Если честно, художник скорее занят.
Художественный трудоголизм — эмоция не положительная и не отрицательная, а скорее синонимичная чувству общей ненасыщаемости всем данным.
Что вот есть уже и Ротко, и Рембрандт, и "Las Meninas", иконы и писаны, и порублены, pinturas negras вынесены из Дома Глухого на обоях с тонким китайским клеем, какой-нибудь очередной текст Катулла нашли затыкающим где-то бочку, в Met'е обновили зал раннего авангарда, а под Бостоном, оказывается, есть огромный музей послевоенной скульптуры — есть целый огромный мир, тридцать тысяч лет чьего-то уже готового творчества, каждый период которого можно разбирать от настоящего момента и до окончания собственной жизни —
— и всего этого, сука, мало. Нужно ещё самому.
Расхожий стереотип позапрошлого века о страдающем художнике культивировался в первую очередь самими художниками из чисто функциональных соображений — страдающим был не художник, эпоха была страдающая, художник ей просто-напросто соответствовал. Показателен пример Стриндберга, архипессимиста и вдохновителя кучи авторов начала века на то, чтобы писать максимально самоубийственным образом, который, выходя из лекционной аудитории, с огромным смаком записывал в дневнике, как же его прёт от заражения достопочтенной публики всем этим беспросветным мраком.
Но так же синтетичен и пример Уильяма Бартера Йейтса, в национальном костюме, с трубкой и с посохом, в 60 с лишним лет пишущего для церемонии вручения Нобелевской премии речь о чудесах.
По факту, всё искусство не увязать ни на темы ущербности и недоделанности, ни на темы полёта фантазии и избытков энтузиазма — поскольку не увязать никакой одной темой и венерок палеолита, и японскую тушь, и иллюминированные манускрипты, и постминимализм. Или Ричард Серра действительно отливал 16-тонные самостоящие стальные блоки потому что он, что, счастлив или несчастлив?
Просто искусство не делается по какой-то одной причине и не сопровождается каким-то одним состоянием — кроме устойчивой мысли, что это в принципе самое лучшее, чем только можно себя занять.
Другое дело, что чем дальше художник углубляется в свою индивидуальную практику, тем больше эта практика начинает отталкиваться от собственных внутренних, никому не известных порогов. Это эффект человека, занимавшегося чем-то достаточно долго, что он никому не может об этом сказать — в то время как повышение собственной планки требует непропорционально увеличивающихся усилий (и чаще даже не за холстом, а уже вне его).

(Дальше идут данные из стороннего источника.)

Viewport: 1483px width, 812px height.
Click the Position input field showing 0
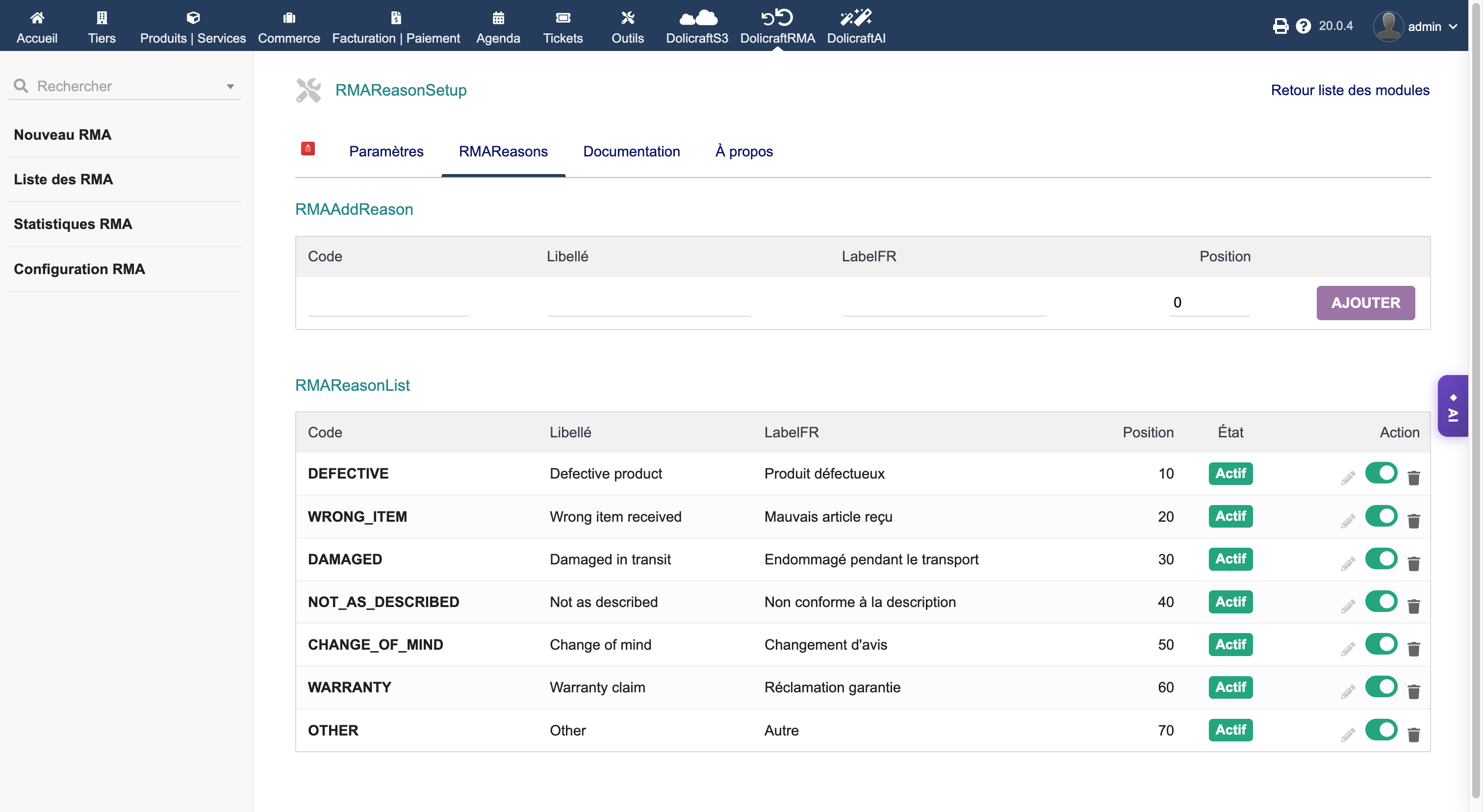pyautogui.click(x=1208, y=302)
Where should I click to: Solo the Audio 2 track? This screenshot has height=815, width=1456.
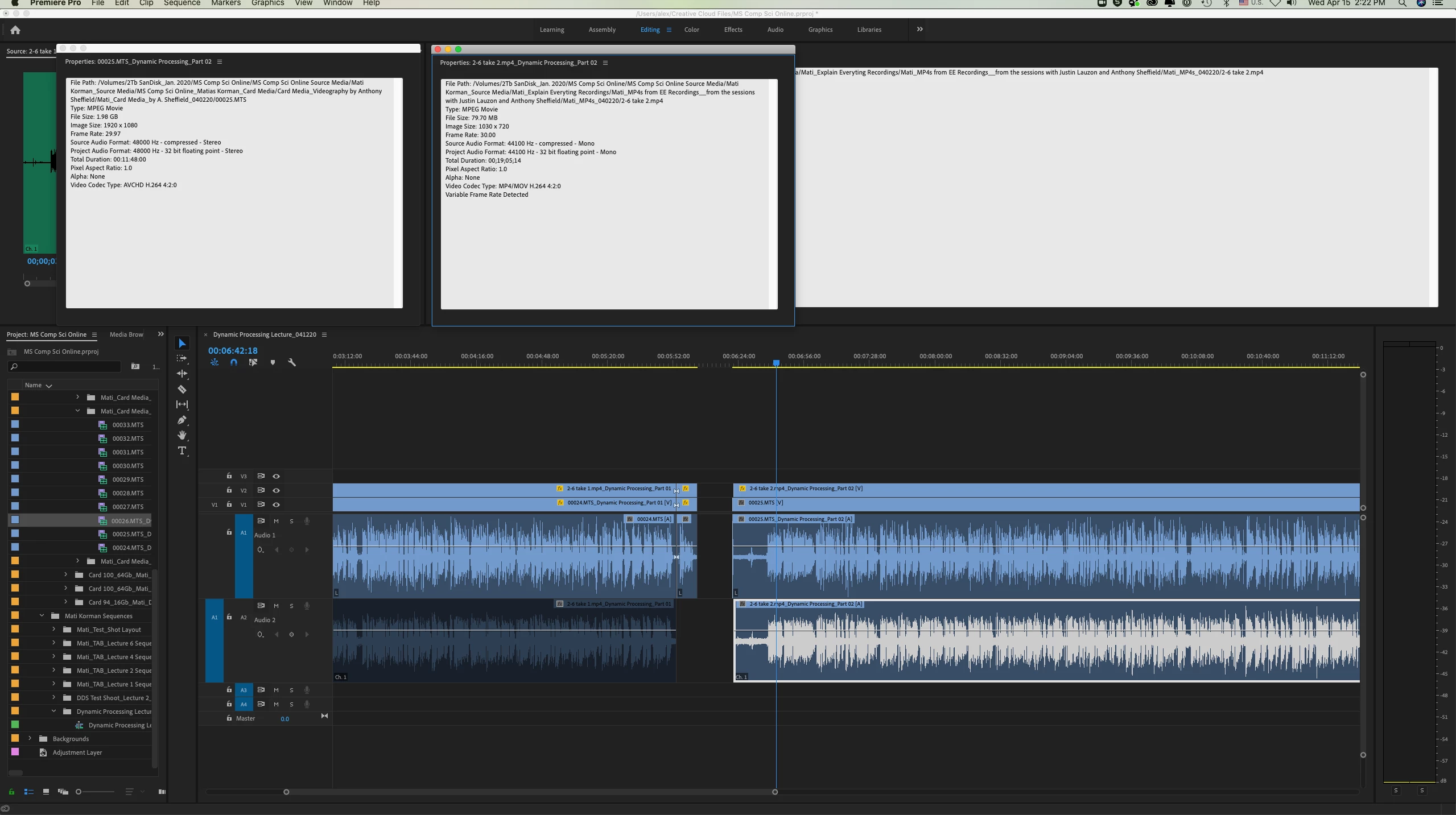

Так что вся эта тема несчастных художников вырастает по факту из одной довольно простой вещи: что когда у художника таки происходит кризис — а кризис в этой работе является чем-то вроде курса еженедельных прививок, отписаться от которого невозможно — то никто больше со стороны не способен понять, в чём этот кризис вообще состоит.
Да, это есть. Но противовесом этому будет то, что и о радостях художника никто больше не имеет понятия, в чём они вообще состоят.
Какой из всего этого сделать вывод?
Никакого. Лучше в музей сходите.
Конечно счастлив!!!
И могу сказать, что художник гораздо счастливее других людей, поскольку ему доступно испытать наслаждение от творчества, от самого процесса создания и конечного результата, а также от эмоций и впечатлений зрителя!!
Представил себе, как Жерико кто-то обидел и он с горя ночью написал "Плот Медузы". И так отлегло сразу, да.